• _What to produce_
Print every line of text from the items below word for word, and leave the pictures out of your answer.

• _Dataset entries_
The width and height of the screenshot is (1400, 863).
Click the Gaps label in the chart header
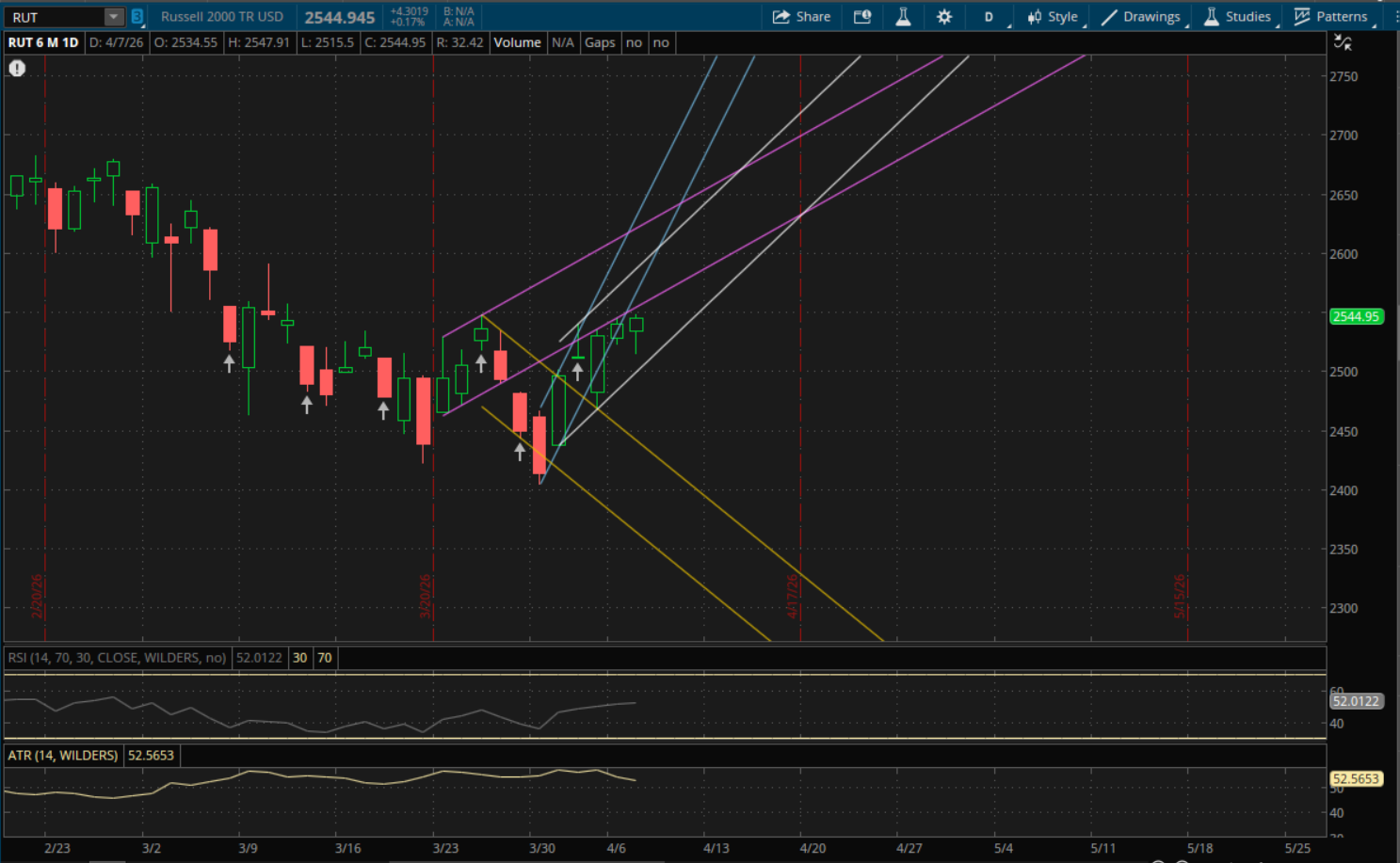pos(600,42)
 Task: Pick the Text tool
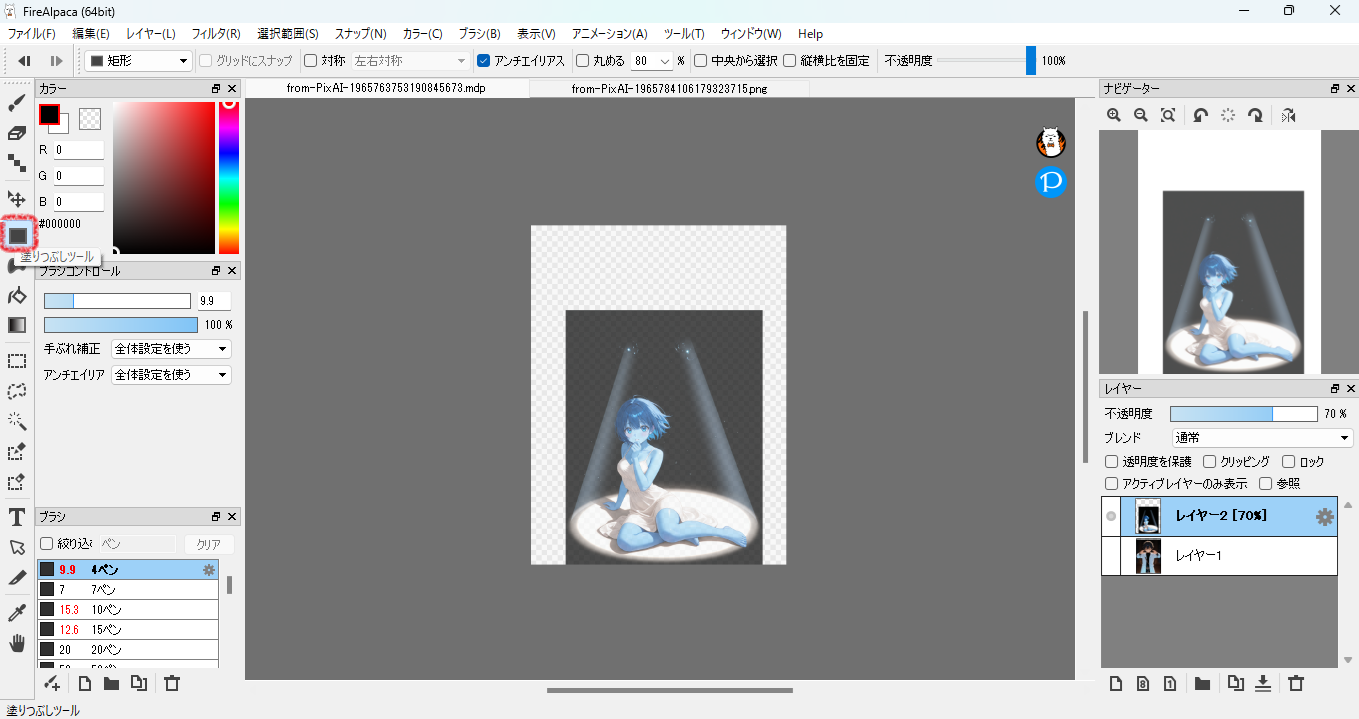17,517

• _Output_
The width and height of the screenshot is (1400, 863).
Click the Gaps label in the chart header
pos(600,42)
 Task: Pick the Text tool
17,517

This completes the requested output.